Blow: From Marshmallows to Microbes
At Maker Faire a few weeks ago, I wandered with my kids through a maze of techno-geeky wonderment. We started our day-long exploration of things that lie at the intersection of science, art, and DIY with a roundup of scuttling, skittering, line-following, light-seeking bots. They might not be useful around the house, but there was plenty of simple robotics wow-factor to go around. Solar-powered, light- or color-sensing, motion-detecting... there were a bevy of bots to explore—and numerous opportunities to remind my young inventors, "See, you could program your Mindstorms® to do something like that."
Zigzagging around a corner, we ended up in front of the Howtoons booth. If you've poked around the Science Buddies directory of Project Ideas, you might have run into the Do Submarines Need Fins? project from the Aerodynamics & Hydrodynamics area. The project is based on Howtoons' illustrated Soda Bottle Sub engineering project. I am a big fan of the graphic novel format (yep, adults read them, too), and it's great to see the quality (and quantity!) comic-style work HowToons is doing illustrating science projects.
As we stood there looking at the samples on their table, the guy behind the table took a split-second look at my 7-year-old and pulled out a shiny white beauty of a PVC-pipe-based marshmallow shooter.
The marshmallow shooter is a classic HowToons illustrated design project, and he was quick to show off the admirable distance he could launch a marshmallow into the crowd (a belated "oops" to the lady in blue fifty yards or so away!). My little guy, saucer-eyed at the thought of beaning tons of unsuspecting people with squishy white pellets, and a veteran in the marshmallow shooter world, was quick to ask, "Can I try it?"

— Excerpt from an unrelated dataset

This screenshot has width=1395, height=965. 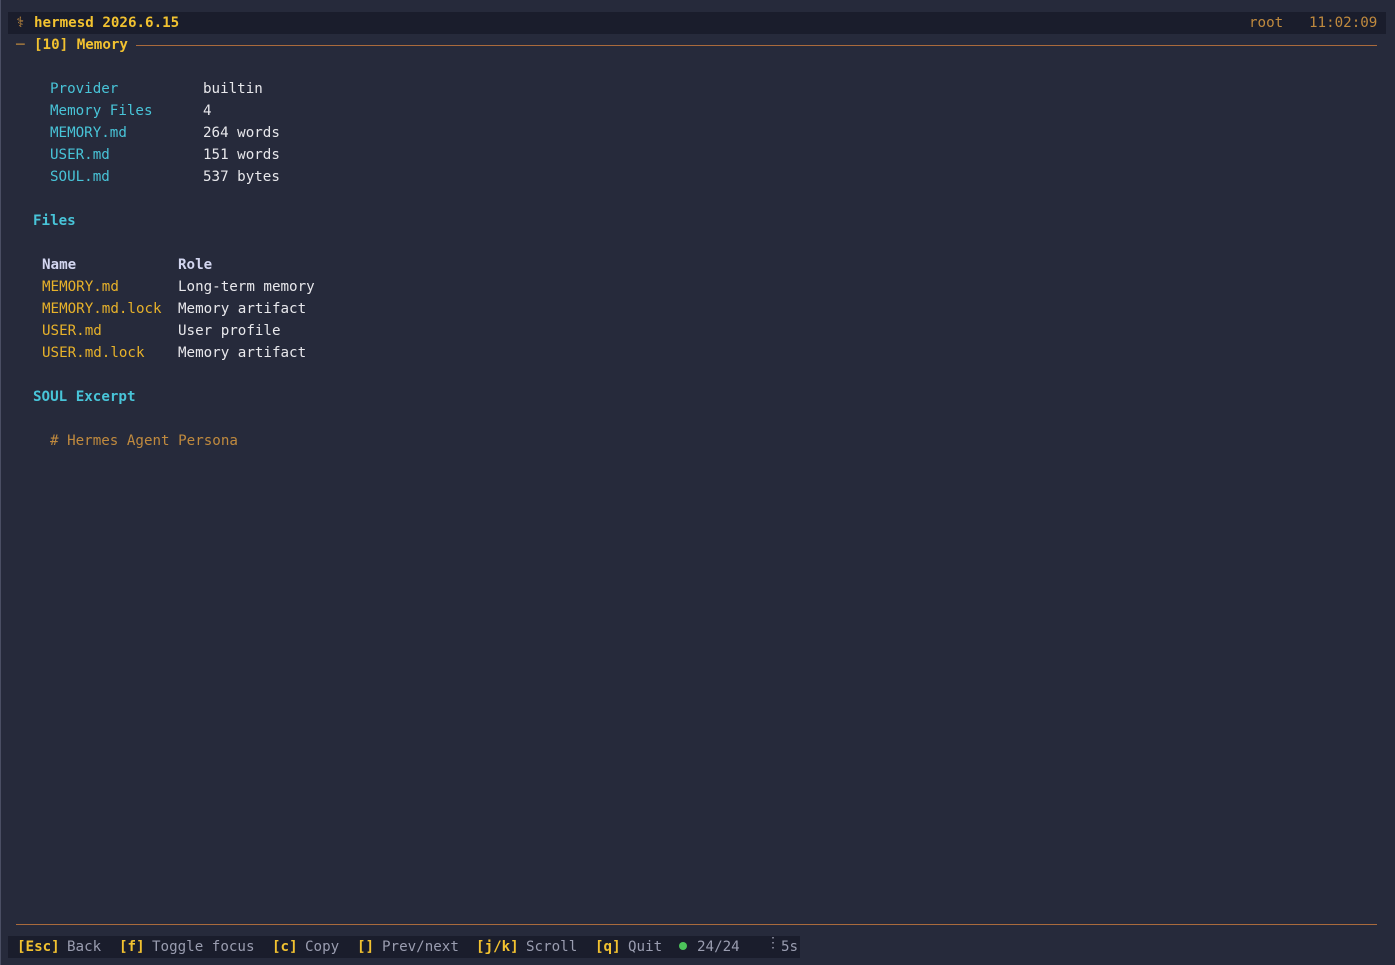 I want to click on caduceus-icon: ⚕, so click(x=20, y=23).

He couldn't try it, of course, because to use a marshmallow shooter, you have to put your mouth to one open end of the tubing and blow, the air making a rapid circuit through the pipes to propel the marshmallow out the other open end. Right... it was covered in mouth germs and filled with droplets of spit. Bottom line: marshmallow shooters should not be shared.
The HowToons guy explained that. (Maker Faire folks get plenty of practice explaining things to a curious but sometimes unknowing or young crowd!) I reinforced the germ-laded explanation. And we moved along.
With or without the chance to blow marshmallows, there was plenty to see! And the chance to push buttons and send gigantic fireballs shooting out of the top of a variety of devices once outside was enough to divert even a seven-year-old.
A few days after Maker Faire, I spotted a story at ScienceNews that brought the marshmallow shooter moment to mind: "Don't share that clarinet: Bacteria can linger on woodwind instruments for days." Hinging on recent findings from a team of microbiologists at Tufts University School of Medicine in Boston, the story notes that microbes linger longer on certain types of instruments than others. In particular, instruments that use a reed (a type of cane) harbor bacteria longer than instruments made of metal.
Another recent report in Science Daily also cites the lasting power of bacteria on instruments, both woodwind and brass. A study of 13 instruments that hadn't been played in at least a week turned up a whopping 422 kinds of bacteria.
While similar, the two reports seem to differ in terms of the "importance" of knowing that the band can be a microbial hotspot, and the findings do not conclusively indicate that sharing a woodwind contributes to the spread of germs between players. Even so, I'm figuring that sharing marshmallow shooters might be a safer bet!
Making it Your Own
Whether you're in the band or just want to know your risk factor with PVC piping, exploring the lifespan of microbes on instruments — or other blow-based apparatuses — is something that could be worthy of a DIY science project. Our Microbiology Techniques & Tips can help as you think about designing your own experimental procedure.
- Curious about the difference between the lifespan of bacteria on reed-based instruments compared to metal ones? It may have something to do with the oligodynamic effect. You can learn more about the toxic effect of certain metals on bacteria in the Is the Gold in My Jewelry Real? project.
- Got a novel idea for helping quickly, easily, and reliably disinfect instruments? Take a look at the Engineering Design Guide and get started developing and testing your solution! (See here for a list of standard approaches to cleaning instruments.)
- Wondering if you can build a bot or program your LEGO® Mindstorms to use marshmallows? Get building with the Go, Gadget, Go! Building Robots with LEGO® Mindstorms® project. How far can your bot throw?
We want to see what you come up with!